- **DOCUMENT SECTION**:
»»

3 Ways to Manage Product Returns
[Also posted on LinkedIn]
Product returns are products sent back from customers for a number of reasons such as:
- Defective/damaged goods
- Off-season/expired merchandise
- Excess quantity versus ordered
- Wrong products shipped
- Product not in accordance with specifications
- Late delivery
- No space in customer’s warehouse
Many company executives have long realized the value of managing Product Returns or what is popularly known as Bad Orders. If not managed properly, the cumulative amount of Product Returns could wipe out a firm’s annual earnings. If returned products are not recoverable, Product Returns can significantly reduce revenues. Retrieving product returns from customers has become an obligation by some firms to preserve customer loyalty but the costs of doing so from freight to storage can be expensive.
A large consumer-goods firm once boasted its Product Returns year-on-year does not exceed 1% of sales. Analysis, however, showed that that 1% totalled up to PhP 100 million annually of product returned to the firm’s factory. The returns amounted to several tons of merchandise per month such that the company had to spend for a 3rd party provider that required equipment, personnel, and a large warehouse to sort through and recycle the returns.

««

- **Target position records**:
»»

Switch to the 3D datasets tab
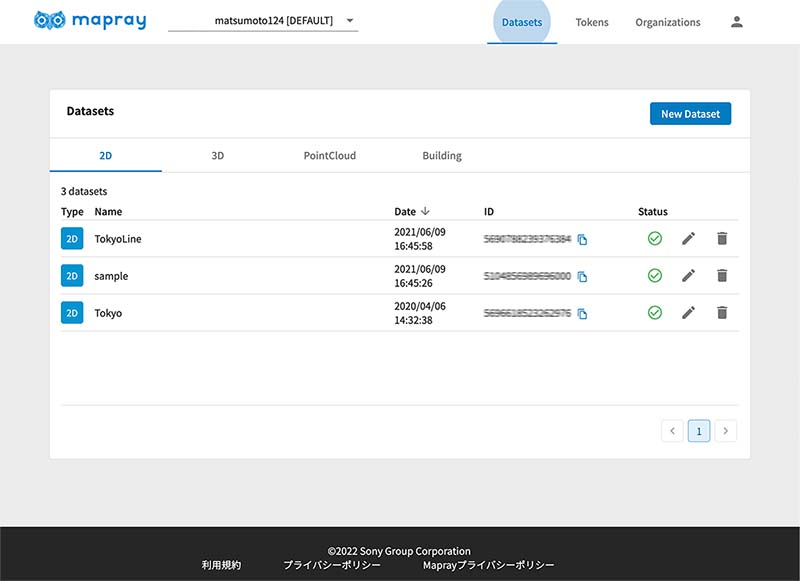The image size is (800, 581). [217, 156]
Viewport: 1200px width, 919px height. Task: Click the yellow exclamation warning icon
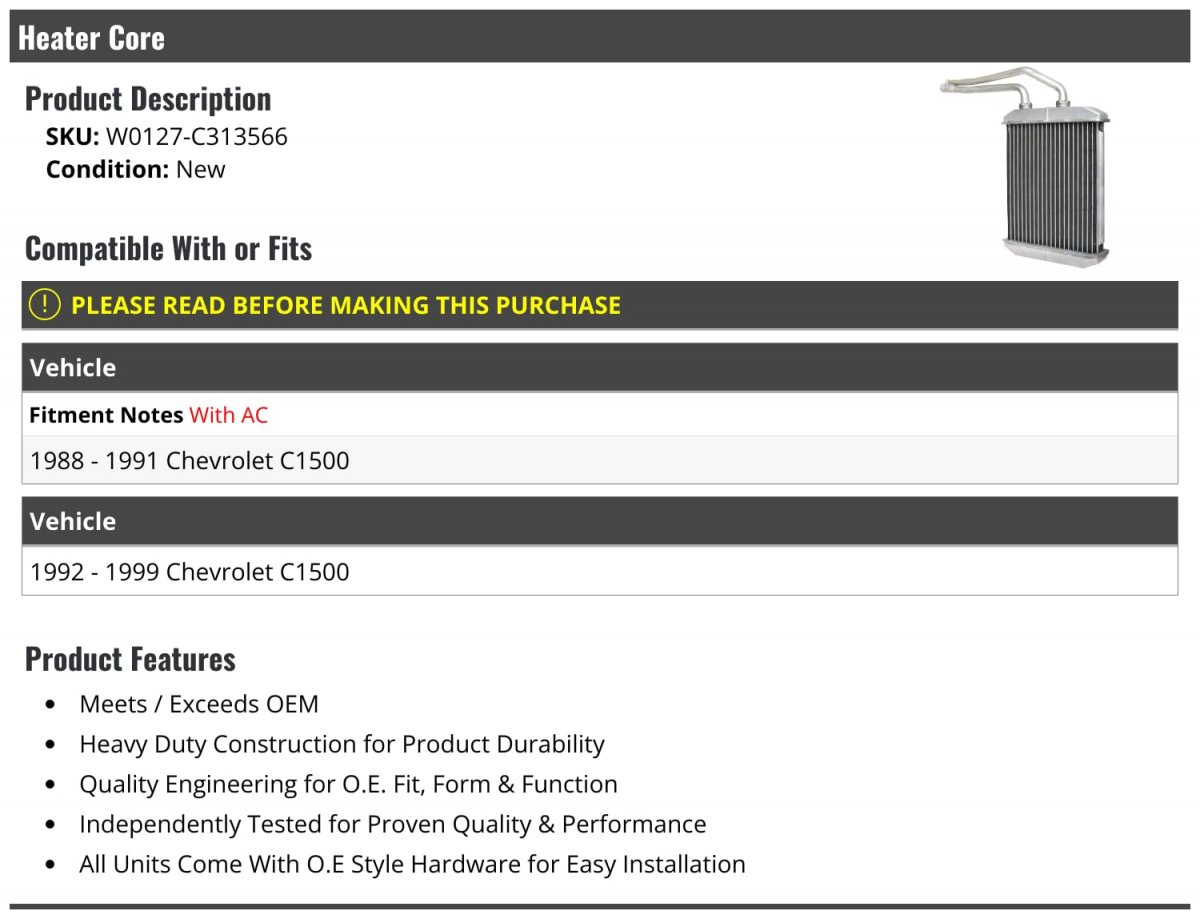coord(45,305)
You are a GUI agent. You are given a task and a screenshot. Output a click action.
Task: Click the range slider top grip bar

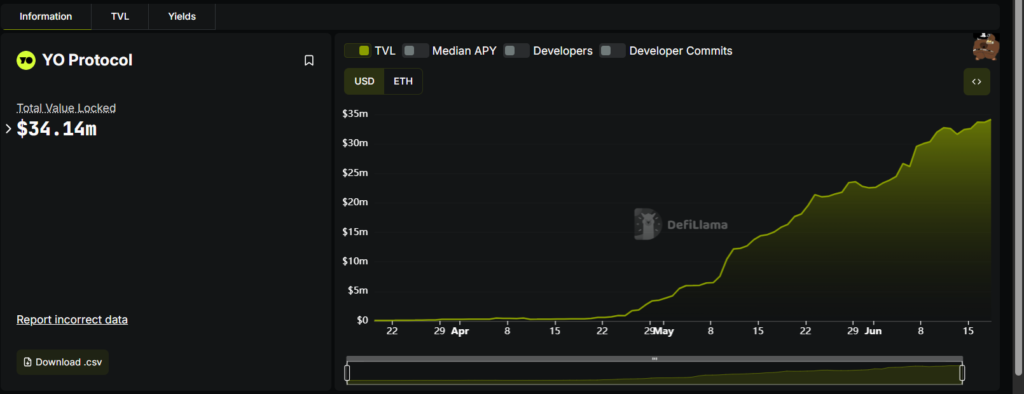pyautogui.click(x=654, y=359)
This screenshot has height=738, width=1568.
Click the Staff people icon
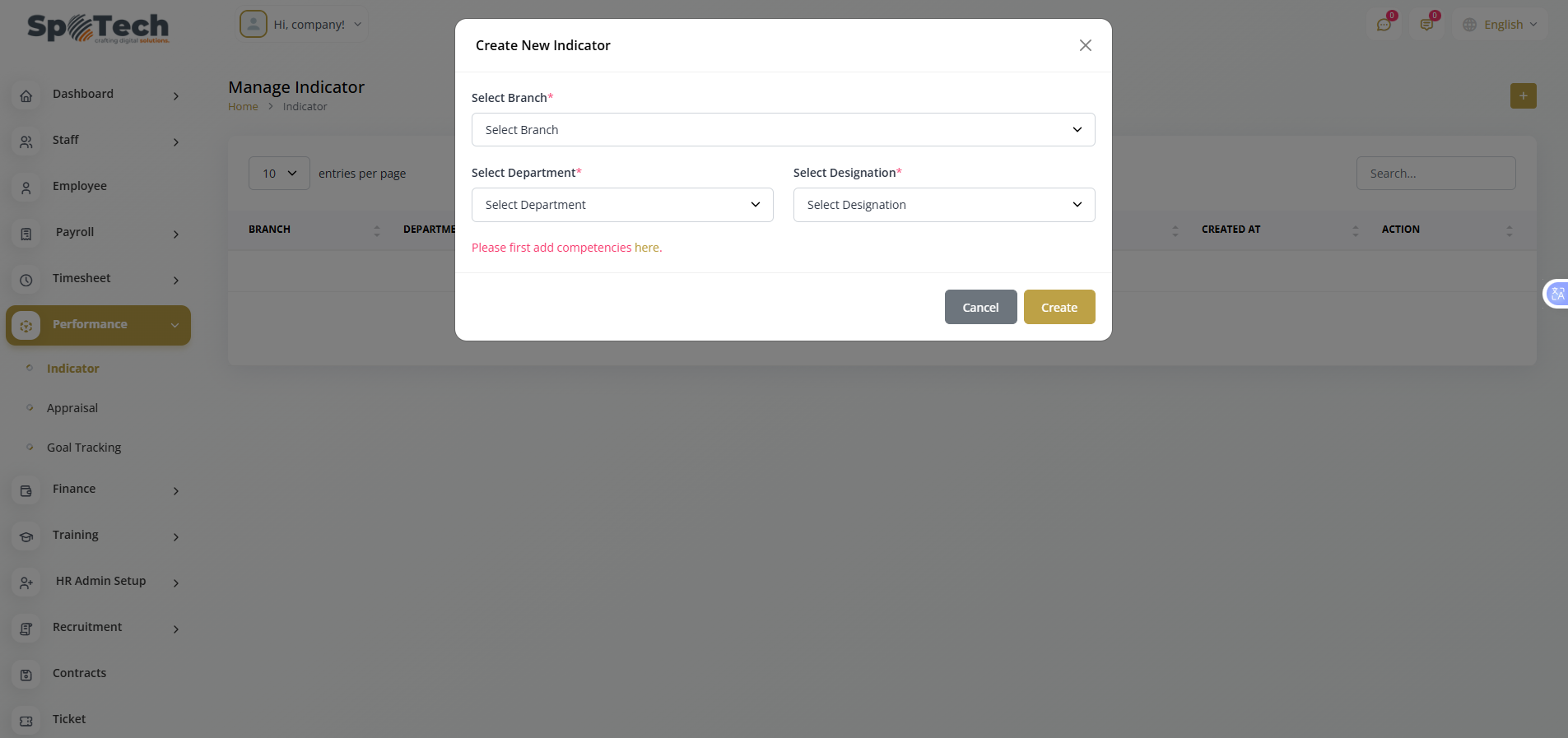click(x=26, y=142)
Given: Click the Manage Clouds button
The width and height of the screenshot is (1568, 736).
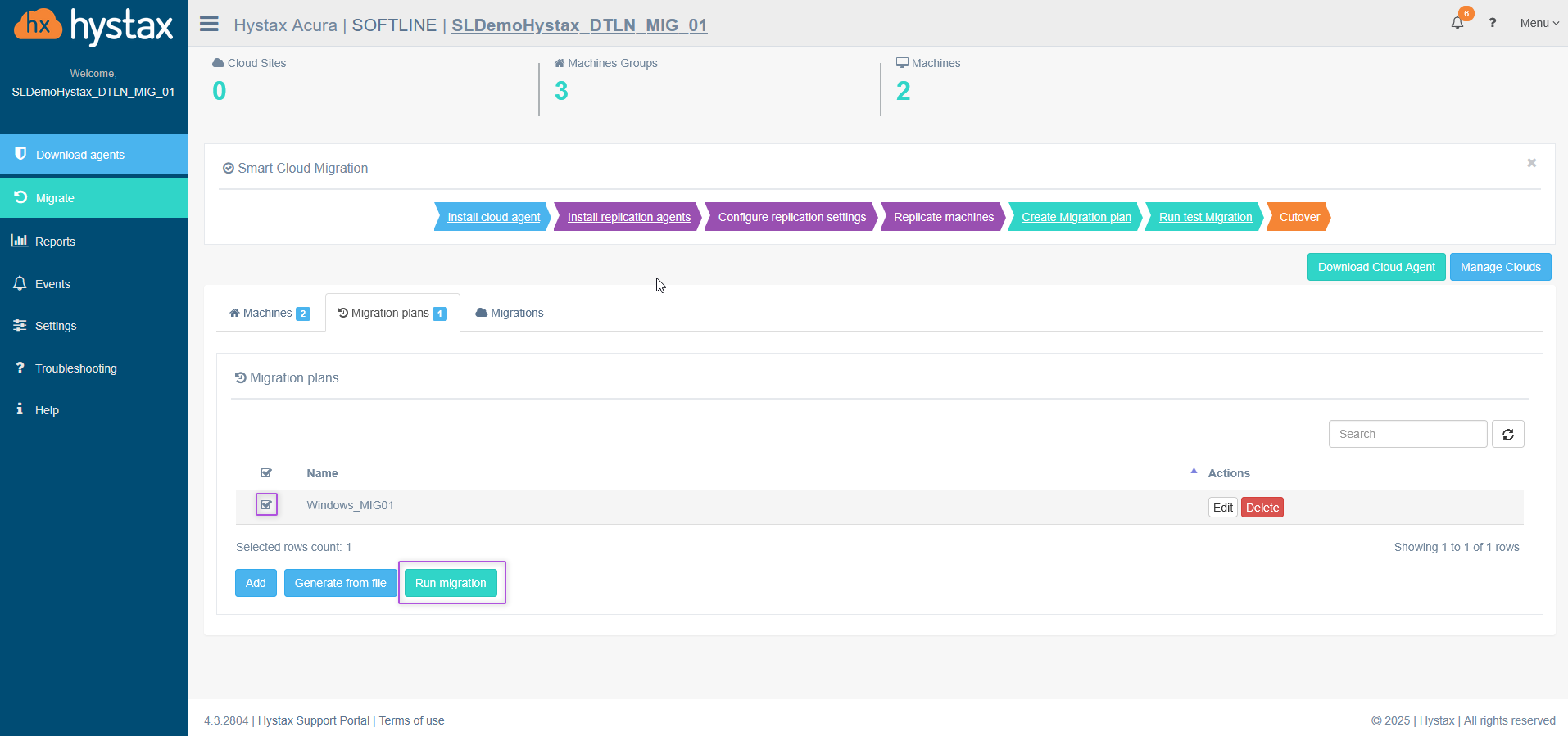Looking at the screenshot, I should tap(1500, 267).
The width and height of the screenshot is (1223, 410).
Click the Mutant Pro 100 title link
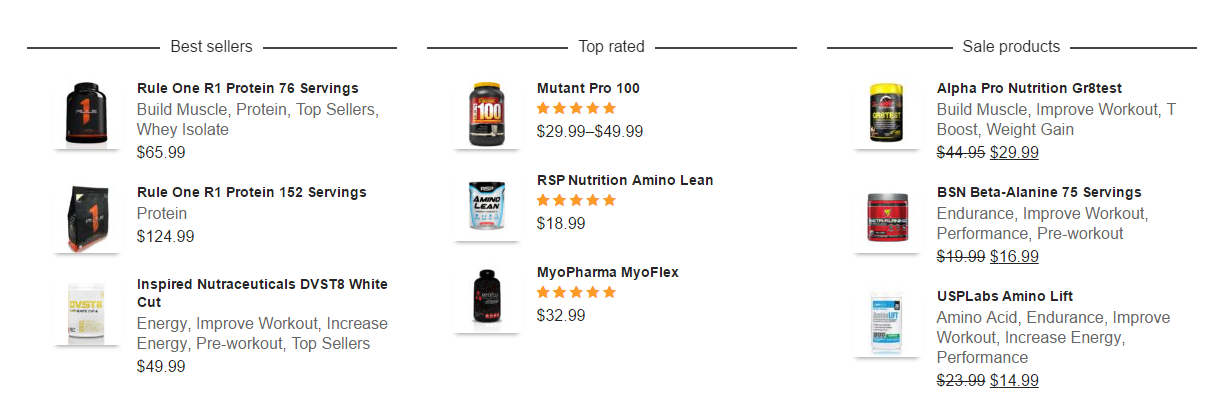click(588, 88)
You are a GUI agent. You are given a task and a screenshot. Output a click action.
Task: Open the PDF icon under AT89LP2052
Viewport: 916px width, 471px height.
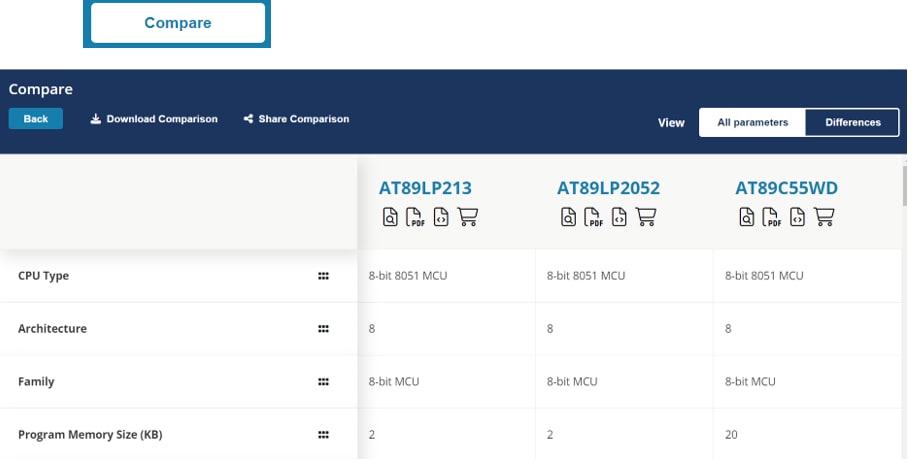(x=594, y=217)
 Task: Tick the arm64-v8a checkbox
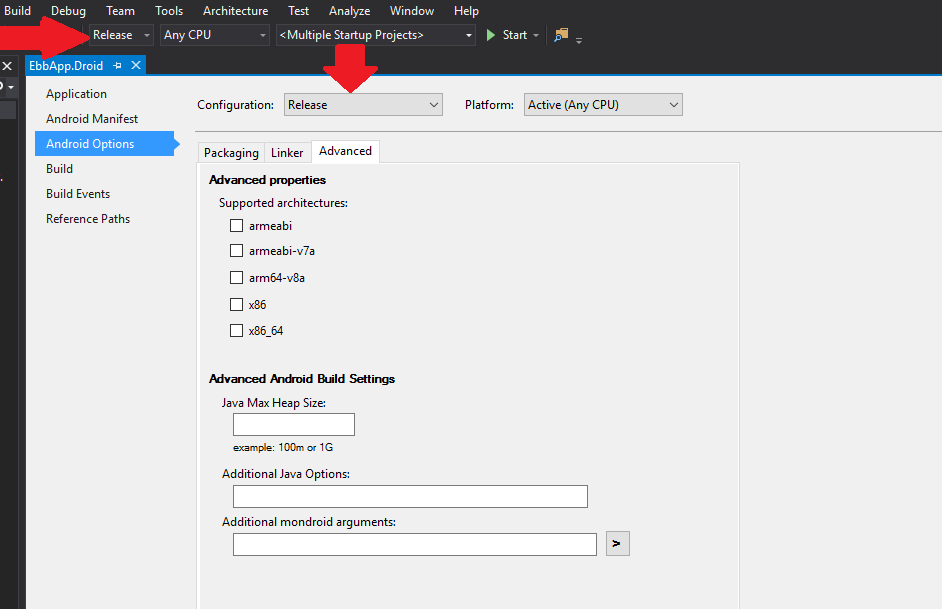(x=237, y=278)
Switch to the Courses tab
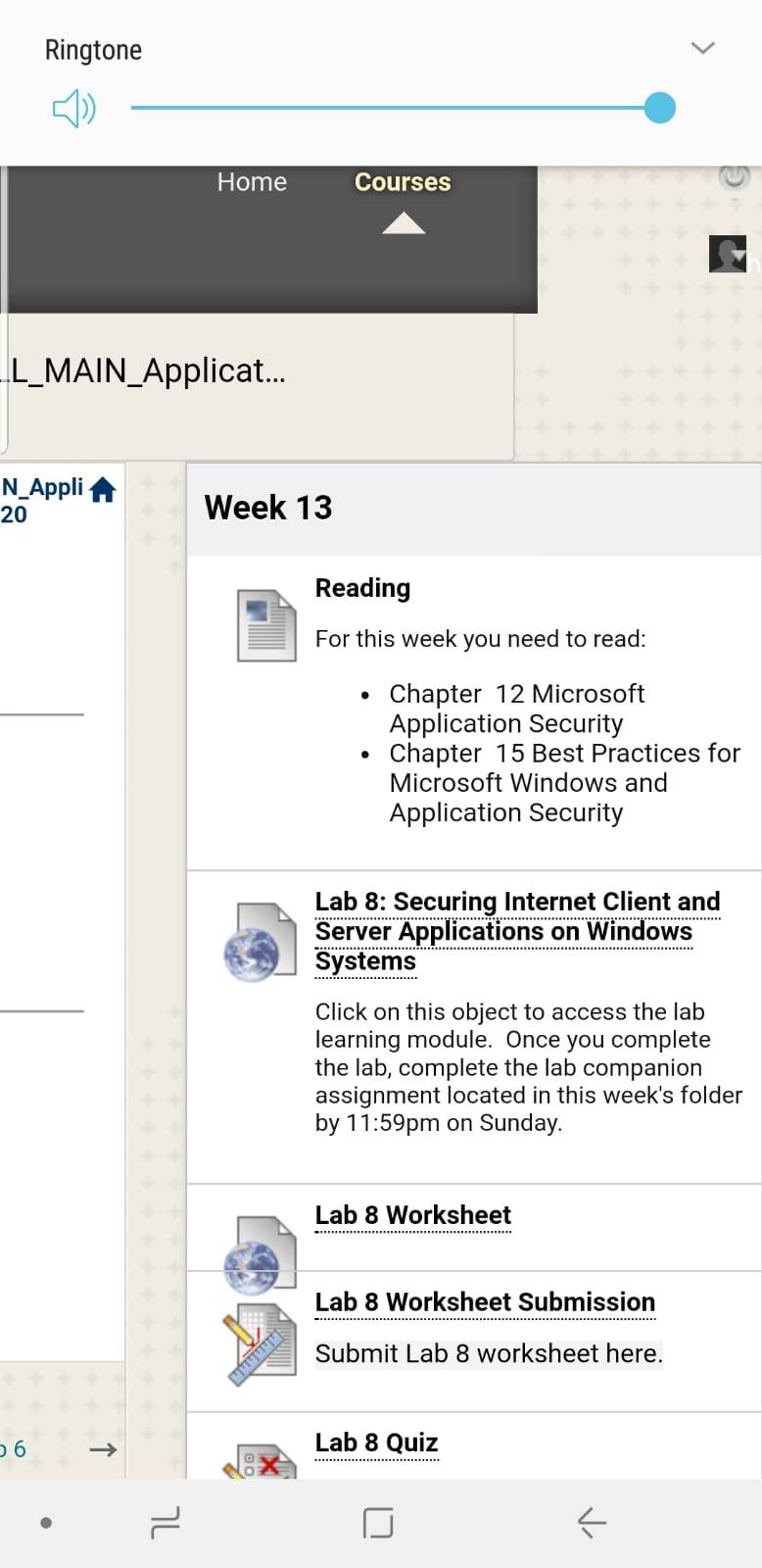Viewport: 762px width, 1568px height. click(x=403, y=182)
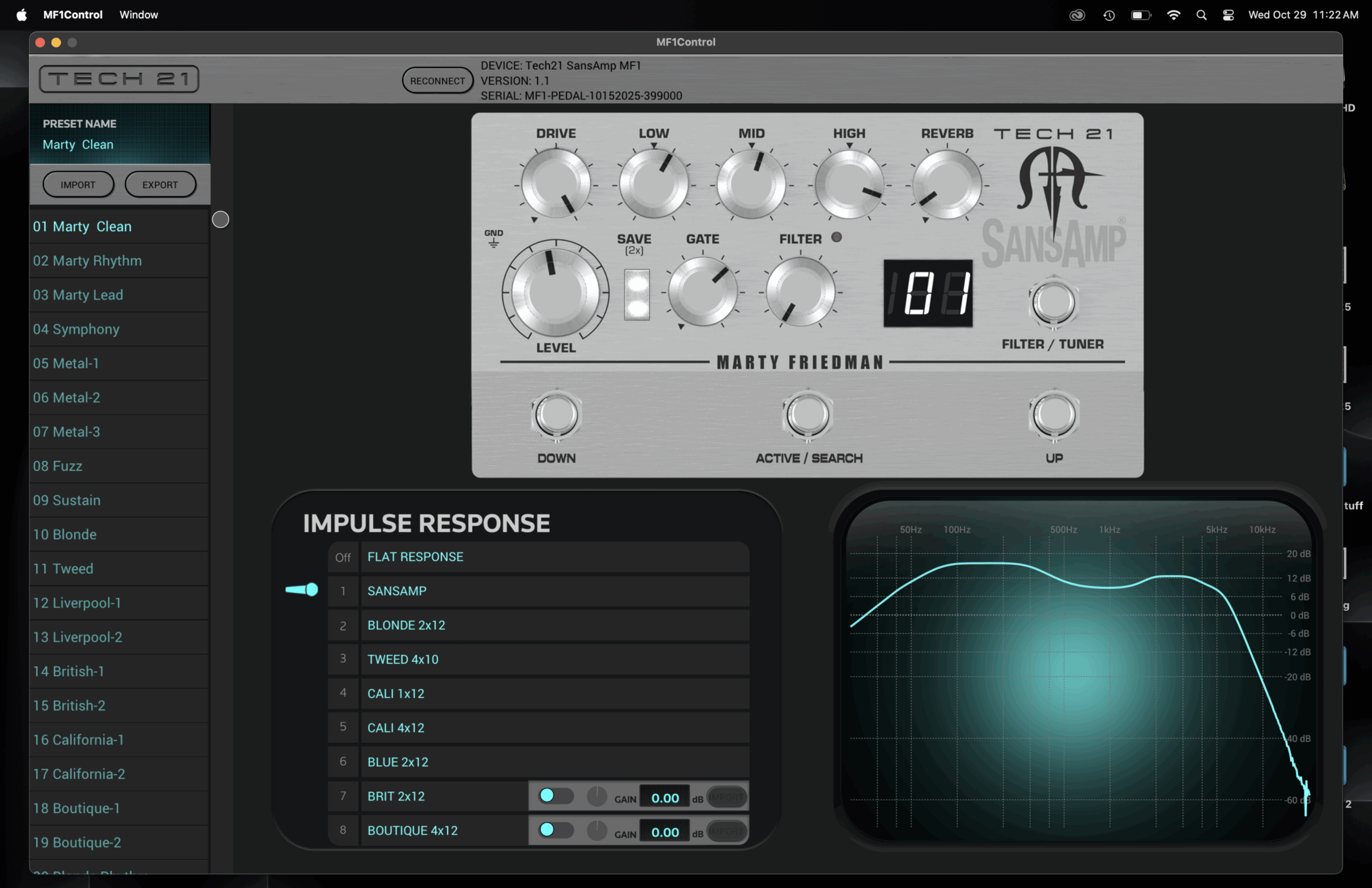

««

- **EXERCISE 1**: In the product returns article, what annual amount did the consumer-goods firm's 1% of returns add up to?
- **EXERCISE 2**: Extend the product returns article past its final sentence.

- **TASK OUTPUT 1**: PhP 100 million of product returned to the firm's factory each year.

- **TASK OUTPUT 2**:
Product Returns can be a major irritant for customers and the firm’s sales and logistics personnel. Customers demand quick retrieval and credit for damaged products they want to return. Sales representatives don’t like the additional work of inspecting bad orders and doing the paperwork, especially if it results in deductions in their sales account. Logistics workers complain about the extra work and expense in retrieving returns and the space the product returns take up in storage. Finance managers fume at having to justify scrapping of unrecoverable product.
Firms apply different strategies in managing Product Returns. A wholesaler, for example, does not accept Product returns outright which leads to customers thoroughly inspecting deliveries, which sometimes leads to longer delivery turnarounds or higher rejections. Another company simply refunds the amount of Product Returns tallied from customers and tells the customers to dispose of the returns themselves although this has resulted in some unscrupulous entities reselling the bad merchandise to the trade as counterfeit items thereby damaging the firm’s reputation.
Some manufacturers, especially those from the glass and steel industry who are equipped with furnaces, accept trade returns wholeheartedly as they can easily re-melt the returned product with the raw material. This, however, becomes burdensome especially if merchandise returns come back mixed and require sorting.
Experience has shown that the best way to manage Product Returns is to attack the root cause and eliminate it.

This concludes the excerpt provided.